Tomatoes from my safe haven
I love sitting in my patio and watching my garden grow. These days it is the tomatoes that are thriving. Every day I get to pick some tomatoes and look forward to making them part of our meal.
I read somewhere that the tomato continues to have an identity crisis. Is it a fruit or a vegetable? According to the Oxford Dictionaries, “… Scientifically speaking, a tomato is definitely a fruit. True fruits are developed from the ovary in the base of the flower, and contain the seeds of the plant (though cultivated forms may be seedless)…
“As far as cooking is concerned, some things which are strictly fruits, such as tomatoes or bean pods, may be called ‘vegetables’ because they are used in savoury rather than sweet cooking. The term ‘vegetable’ is more generally used of other edible parts of plants, such as cabbage leaves, celery stalks, and potato tubers, which are not strictly the fruit of the plant from which they come. …”
I never used to like tomatoes. I think my dislike for them stems back to the day of my first hangover when I was a teen-ager. Two mischievous friends stopped by the house to check up on me and handed me a Bloody Mary. They suggested I drink it because it would make me feel better. I never got over the joke, nor the taste of that tomato juice mixture. To this day, I dislike Bloody Marys.
I learned to like tomatoes in the farm. My father-in-law loved his sliced tomatoes on toast. Sometimes, he would slice them and sprinkle sugar on top. I, myself, prefer having them on salad. I also love cooking with tomatoes. So far, I’ve used my tomatoes in chicken fritada, spaghetti, salsa and goulash. Next time I plan to use them in a new adobo recipe, sans the soy sauce. It is supposed to taste delicious, I’m told.

Items from a dataset
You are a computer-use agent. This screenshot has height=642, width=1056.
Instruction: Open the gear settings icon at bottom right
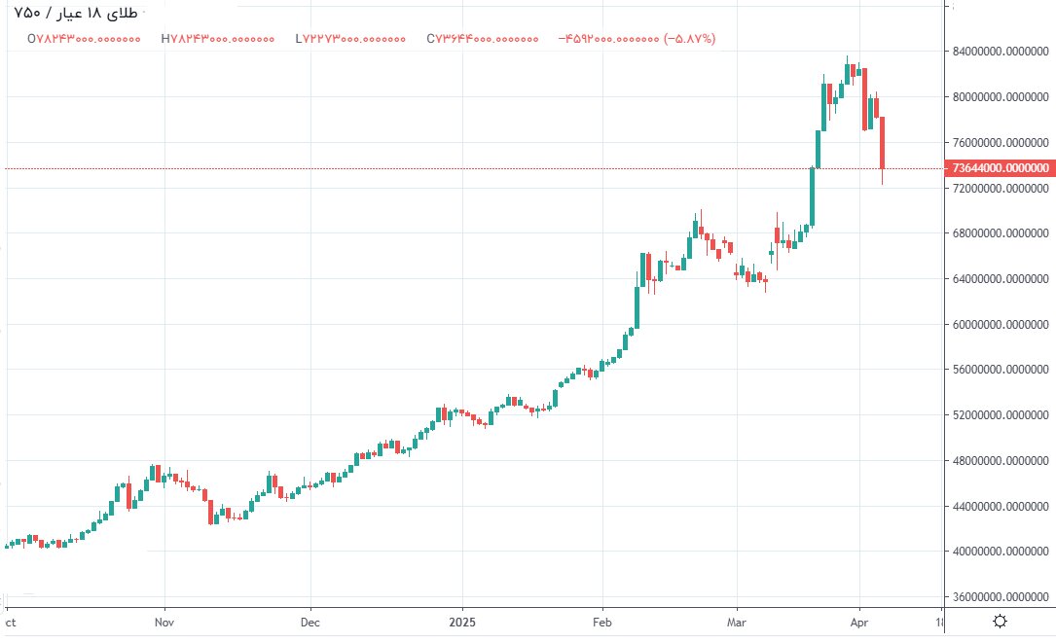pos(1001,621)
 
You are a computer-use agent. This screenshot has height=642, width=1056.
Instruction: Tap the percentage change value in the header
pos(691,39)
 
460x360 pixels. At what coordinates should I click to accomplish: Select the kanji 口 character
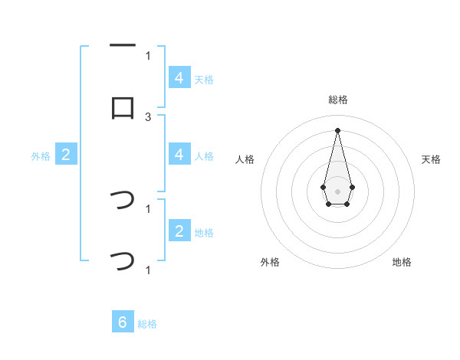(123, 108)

WHAT YOU WILL DO ::
A. In the tomato post above, rewrite the paragraph beginning "I learned to like tomatoes in the farm" as a bulleted list that keeps its main facts.
B. Translate this sentence from the tomato post into Spanish: "I love sitting in my patio and watching my garden grow."
C. Answer these questions from the tomato post:
(i) According to the quoted dictionary, from what part of the flower do true fruits develop?
(ii) What drink did two friends hand the writer after the writer's first hangover?
(iii) What ingredient will the new adobo recipe leave out?

ANSWERS PROVIDED ::
A.
- The writer learned to like tomatoes on the farm.
- The writer's father-in-law loved sliced tomatoes on toast and sometimes sprinkled sugar on them.
- The writer prefers tomatoes in salad and also loves cooking with them.
- So far, the writer has used the tomatoes in chicken fritada, spaghetti, salsa and goulash.
- The writer next plans to use them in a new adobo recipe without soy sauce, which is supposed to taste delicious.

B. Me encanta sentarme en mi patio y ver crecer mi jardín.

C.
(i) The ovary in the base of the flower.
(ii) A Bloody Mary.
(iii) Soy sauce.